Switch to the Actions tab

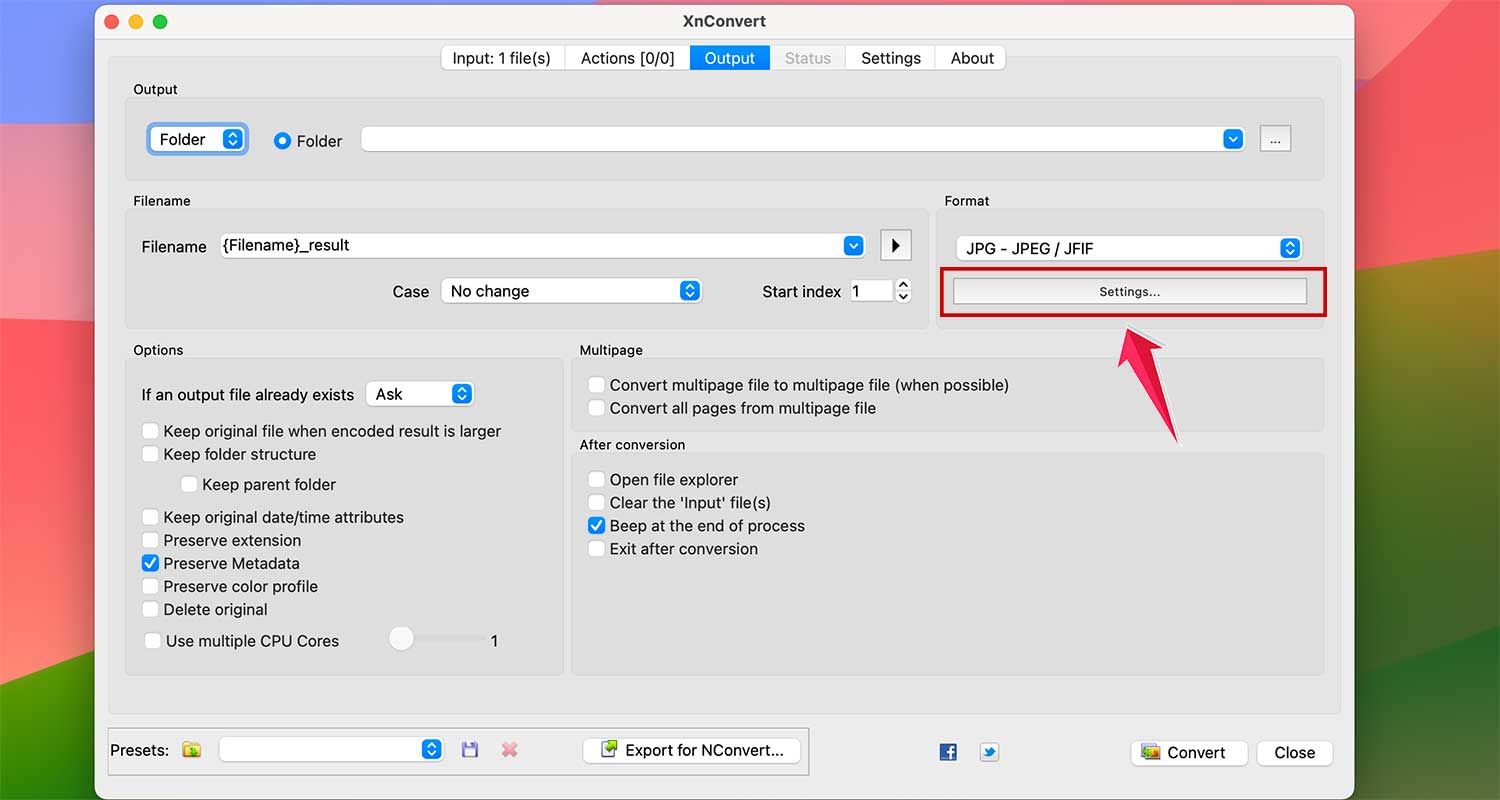[x=627, y=57]
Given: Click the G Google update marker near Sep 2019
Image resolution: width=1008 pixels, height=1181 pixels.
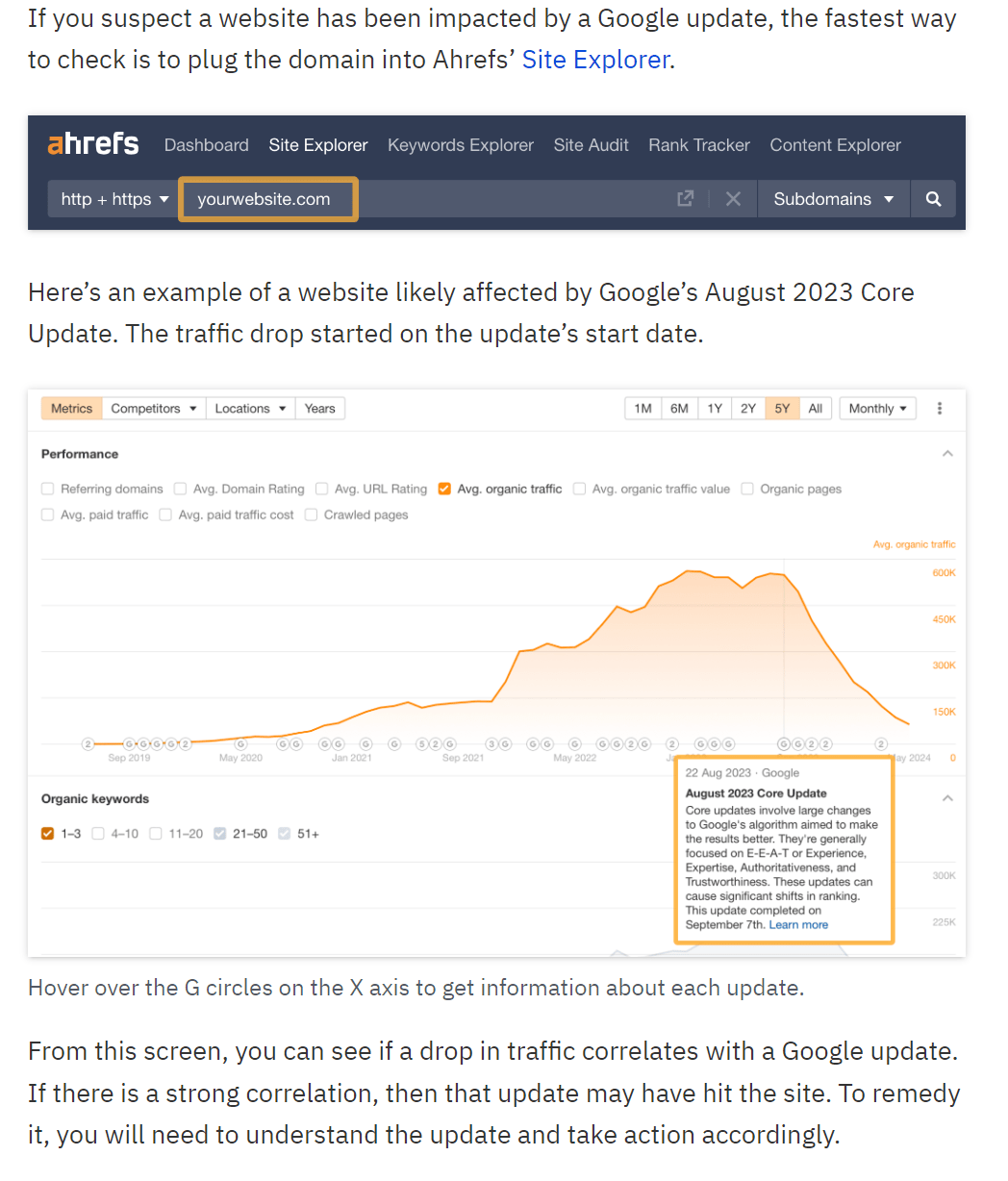Looking at the screenshot, I should (x=131, y=743).
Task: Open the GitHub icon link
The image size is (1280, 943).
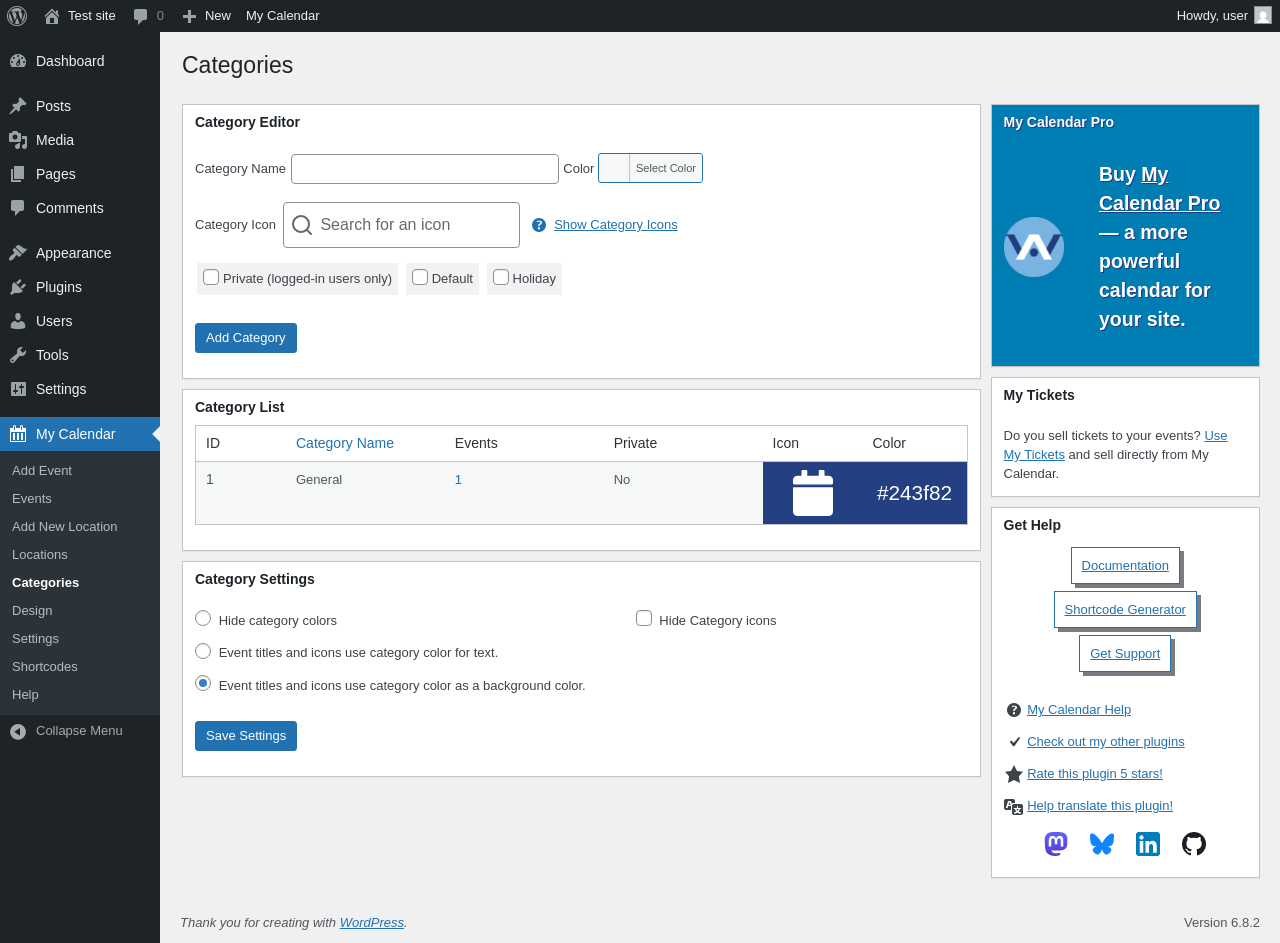Action: 1194,844
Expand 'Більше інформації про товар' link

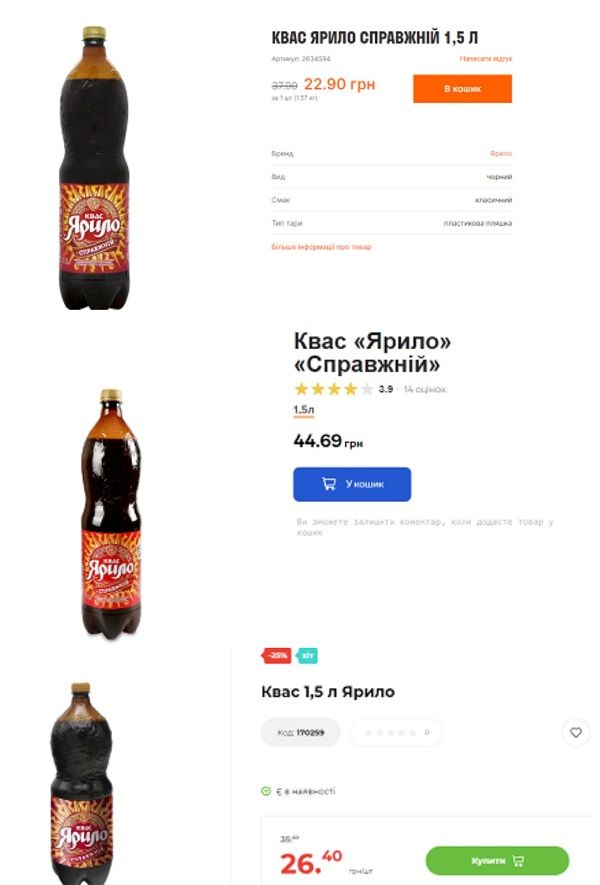(321, 247)
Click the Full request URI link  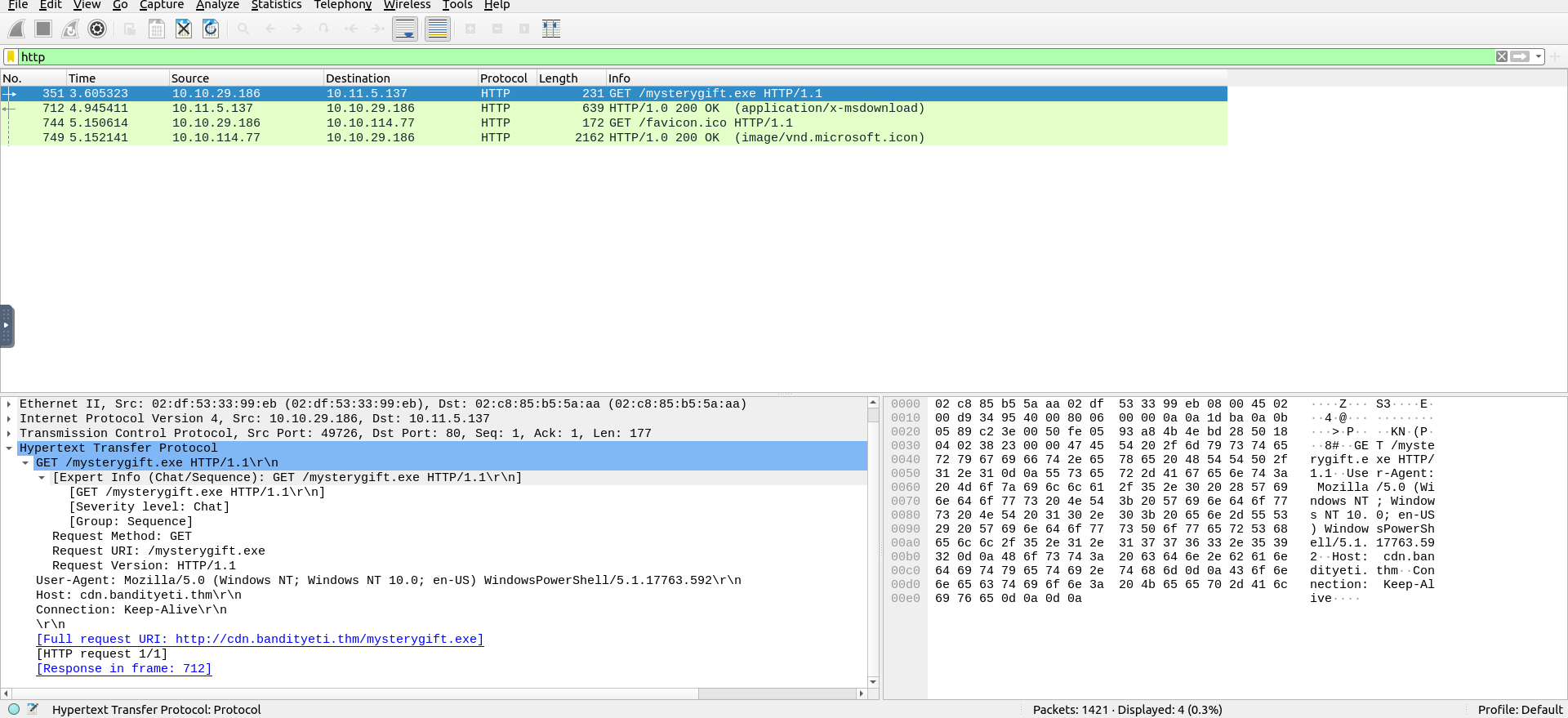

####################

» TASK GOAL: Return every line of the data above without alteration, omitting the pictures.

» ANSWER FOR THIS EXERCISE:
Switch to the Actions tab

[x=627, y=57]
Given: Click the G Google update marker near Sep 2019
Image resolution: width=1008 pixels, height=1181 pixels.
Looking at the screenshot, I should (x=131, y=743).
Task: Open the GitHub icon link
The image size is (1280, 943).
Action: 1194,844
Expand 'Більше інформації про товар' link

(321, 247)
Click the Full request URI link  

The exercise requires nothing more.